BEGIN Data supplied
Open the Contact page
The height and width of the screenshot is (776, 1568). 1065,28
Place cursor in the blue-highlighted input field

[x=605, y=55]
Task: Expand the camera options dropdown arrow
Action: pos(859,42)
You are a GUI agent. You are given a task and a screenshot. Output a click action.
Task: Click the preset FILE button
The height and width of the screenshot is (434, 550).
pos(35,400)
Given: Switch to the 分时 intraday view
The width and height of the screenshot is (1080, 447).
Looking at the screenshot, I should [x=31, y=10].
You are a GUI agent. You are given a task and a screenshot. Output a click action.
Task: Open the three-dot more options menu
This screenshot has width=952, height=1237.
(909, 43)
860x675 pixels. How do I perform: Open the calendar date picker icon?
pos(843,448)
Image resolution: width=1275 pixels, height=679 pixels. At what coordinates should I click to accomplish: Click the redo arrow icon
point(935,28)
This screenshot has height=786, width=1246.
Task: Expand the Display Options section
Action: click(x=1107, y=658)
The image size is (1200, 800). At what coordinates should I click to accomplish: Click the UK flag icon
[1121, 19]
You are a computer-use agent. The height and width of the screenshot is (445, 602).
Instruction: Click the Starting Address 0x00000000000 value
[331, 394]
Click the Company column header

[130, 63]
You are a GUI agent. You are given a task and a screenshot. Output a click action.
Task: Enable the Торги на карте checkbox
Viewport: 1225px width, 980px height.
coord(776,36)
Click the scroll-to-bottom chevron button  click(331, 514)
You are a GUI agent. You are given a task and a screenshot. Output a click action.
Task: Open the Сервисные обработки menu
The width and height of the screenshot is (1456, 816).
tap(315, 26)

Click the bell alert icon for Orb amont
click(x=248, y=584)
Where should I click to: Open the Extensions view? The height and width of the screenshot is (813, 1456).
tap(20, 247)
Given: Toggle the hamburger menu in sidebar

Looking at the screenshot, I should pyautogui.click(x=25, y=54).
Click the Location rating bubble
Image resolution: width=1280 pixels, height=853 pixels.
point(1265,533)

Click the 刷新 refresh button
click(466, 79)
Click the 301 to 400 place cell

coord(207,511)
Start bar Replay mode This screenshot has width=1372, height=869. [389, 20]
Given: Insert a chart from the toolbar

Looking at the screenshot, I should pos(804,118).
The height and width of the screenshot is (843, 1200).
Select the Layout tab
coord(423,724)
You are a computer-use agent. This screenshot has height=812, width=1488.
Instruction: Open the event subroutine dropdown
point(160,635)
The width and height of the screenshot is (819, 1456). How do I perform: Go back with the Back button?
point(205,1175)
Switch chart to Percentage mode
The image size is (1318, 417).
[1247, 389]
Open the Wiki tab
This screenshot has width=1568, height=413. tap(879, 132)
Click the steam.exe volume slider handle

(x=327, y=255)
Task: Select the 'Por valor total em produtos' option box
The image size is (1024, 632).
END Data supplied
Now repeat the data exactly, keeping every line.

■ Your solution ■
Open the Contact page
The height and width of the screenshot is (776, 1568). 1065,28
Place cursor in the blue-highlighted input field

[x=605, y=55]
Task: Expand the camera options dropdown arrow
Action: pos(859,42)
You are a GUI agent. You are given a task and a screenshot. Output a click action.
Task: Click the preset FILE button
The height and width of the screenshot is (434, 550).
pos(35,400)
Given: Switch to the 分时 intraday view
The width and height of the screenshot is (1080, 447).
Looking at the screenshot, I should [x=31, y=10].
You are a GUI agent. You are given a task and a screenshot. Output a click action.
Task: Open the three-dot more options menu
This screenshot has width=952, height=1237.
(909, 43)
860x675 pixels. How do I perform: Open the calendar date picker icon?
pos(843,448)
Image resolution: width=1275 pixels, height=679 pixels. At what coordinates should I click to accomplish: Click the redo arrow icon
point(935,28)
This screenshot has height=786, width=1246.
Task: Expand the Display Options section
Action: click(x=1107, y=658)
The image size is (1200, 800). At what coordinates should I click to accomplish: Click the UK flag icon
[1121, 19]
You are a computer-use agent. The height and width of the screenshot is (445, 602).
Instruction: Click the Starting Address 0x00000000000 value
[331, 394]
Click the Company column header

[130, 63]
You are a GUI agent. You are given a task and a screenshot. Output a click action.
Task: Enable the Торги на карте checkbox
Viewport: 1225px width, 980px height.
coord(776,36)
Click the scroll-to-bottom chevron button  click(331, 514)
You are a GUI agent. You are given a task and a screenshot. Output a click action.
Task: Open the Сервисные обработки menu
The width and height of the screenshot is (1456, 816).
tap(315, 26)

Click the bell alert icon for Orb amont
click(x=248, y=584)
Where should I click to: Open the Extensions view? The height and width of the screenshot is (813, 1456).
tap(20, 247)
Given: Toggle the hamburger menu in sidebar

Looking at the screenshot, I should pyautogui.click(x=25, y=54).
Click the Location rating bubble
Image resolution: width=1280 pixels, height=853 pixels.
point(1265,533)

Click the 刷新 refresh button
click(466, 79)
Click the 301 to 400 place cell

coord(207,511)
Start bar Replay mode This screenshot has width=1372, height=869. [389, 20]
Given: Insert a chart from the toolbar

Looking at the screenshot, I should pos(804,118).
The height and width of the screenshot is (843, 1200).
Select the Layout tab
coord(423,724)
You are a computer-use agent. This screenshot has height=812, width=1488.
Instruction: Open the event subroutine dropdown
point(160,635)
The width and height of the screenshot is (819, 1456). How do I perform: Go back with the Back button?
point(205,1175)
Switch chart to Percentage mode
The image size is (1318, 417).
[1247, 389]
Open the Wiki tab
This screenshot has width=1568, height=413. tap(879, 132)
Click the steam.exe volume slider handle

(x=327, y=255)
Task: Select the 'Por valor total em produtos' option box
The image size is (1024, 632).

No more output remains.